If you are admitted to a hospital
If you are treated in a hospital emergency room
|Emergency Room Doctor||Hospital||Ambulance||Radiologist||Pathologist|
If you are admitted to have outpatient surgery
|Hospital||Primary Doctor||Admitting Doctor||Surgeon||Anesthesiologist||Radiologist||Pathologist|
If you are having outpatient test and based on the location of the service
|Lab Test||Hospital||Private Lab||Pathologist|
|X Rays||Hospital||Private Facility||Radiologist|
|Physical Therapy||Hospital||Private Facility||Therapist|
If you go to your physician for an office visit some doctors are affiliated with a hospital and you could receive two bills
|Your Doctor||A Hospital||If any ordered test, those doctors|
Step 2: Are you covered through your health plan for services you are going to receive
This is a question that should be easy to answer, but isn’t.
The following is step by step process to determine if you are covered through your health plan for services.
- Is the hospital, doctor or out patient service company in your insurance company network?
- If yes, in network benefits will apply which are paid at a greater amount, leaving you to pay less out of pocket.
- If no, your insurance will pay less and you will pay more out of pocket.
- RISK: There are hidden services that you cannot control. One example is an Anesthesiologist service. You have no idea the Anesthesiologist accepts your health plan until it is too late. To avoid out of pocket financial surprises, if you are having surgery, ask the surgeon what Anesthesia group they are using and call the group to determine if they are in network. Many Anesthesiologists are not.
- RISK: Insurance companies have very narrow networks. This means, as consumers, our insurance plan may include the primary healthcare provider but secondary providers may not be in the network. This could cause significant financial out of pocket cost for the consumer. In section A above, Anesthesiologists are identified as a hidden service. Other hidden services are: the doctor or medical group in the emergency room, while in the hospital, a specialty doctor your attending refers you to. These scenarios go on and on. Consumers need to ask questions to make sure they are fully informed.

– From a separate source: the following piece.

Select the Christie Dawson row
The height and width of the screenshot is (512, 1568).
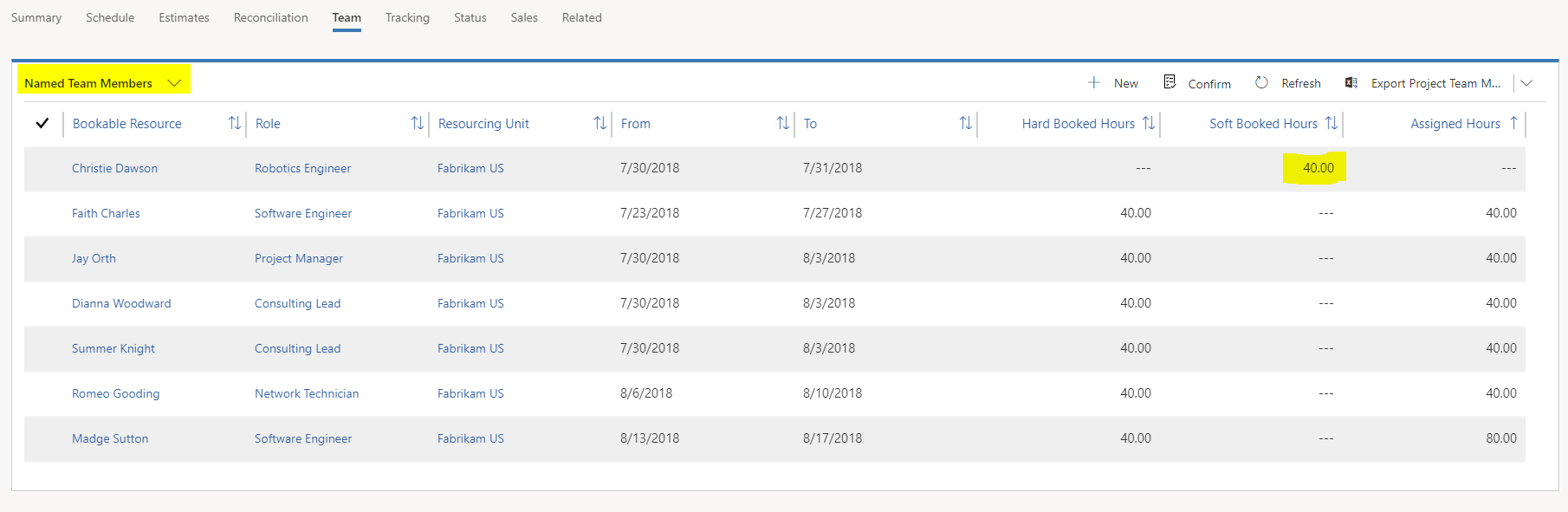[x=42, y=168]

- To insure the healthcare provider has the correct information to bill your insurance company, ask them to verify your insurance with your insurance company and have them copy your insurance card. This will eliminate nay questions or billing issues.

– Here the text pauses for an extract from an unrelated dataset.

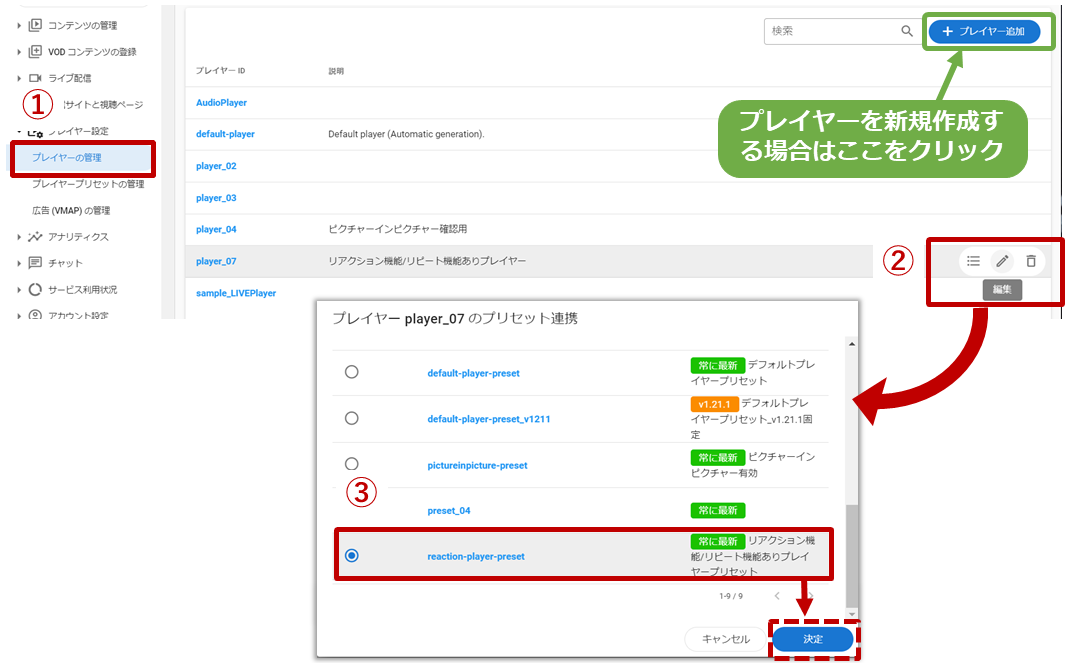Expand the アカウント設定 sidebar arrow

click(19, 316)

Step 3: The billing process, payment process and your Explanation of Benefits (EOB)
- Billing: Healthcare providers use special forms to bill your insurance company. Most billing today is sent electrically to your insurance company. This process is very simple and is controlled by the healthcare provider. They can make mistakes, delay billing or have computers issues. Generally, these are human errors.
- Payments: Insurance companies process the bills usually within 45-60 days upon receipt from the healthcare provider. Healthcare providers receive payments from your insurance company and post the payments to your account. In addition to posting payments Healthcare providers will post allowances or adjustments. For example; The total bill sent to the insurance company is $300 and per your insurance plan, you are required to pay $50. On your statement from your healthcare provider, you will see two-line item posted; one for the payment and one for the adjustment. The adjustment is the amount your healthcare provider has agreed to discount your bill. What should remain is the $50 you owe out of pocket. If not, call the healthcare provider to ask why.
- Your Explanation of Benefit(EOB) should be exactly what is posted to your account. If not, call the healthcare provider and ask why.
The healthcare billing and payment process is complex and can be confusing. The following are suggestions to insure your insurance company and healthcare provider have not made any mistakes:
Know your insurance benefits by service, especially the amount you are required to pay.
Make sure your EOB and statement from your healthcare provider match.
If on your EOB you notice an out of network provider has been paid and your out of pocket is large, call the provider for an explanation. If necessary, negotiate a discount and pay the bill.
Always review all statements from healthcare providers to insure they are correct. If you have any questions, call them for an explanation before you pay any bill.
Be aggressive and proactive. Healthcare providers make mistakes.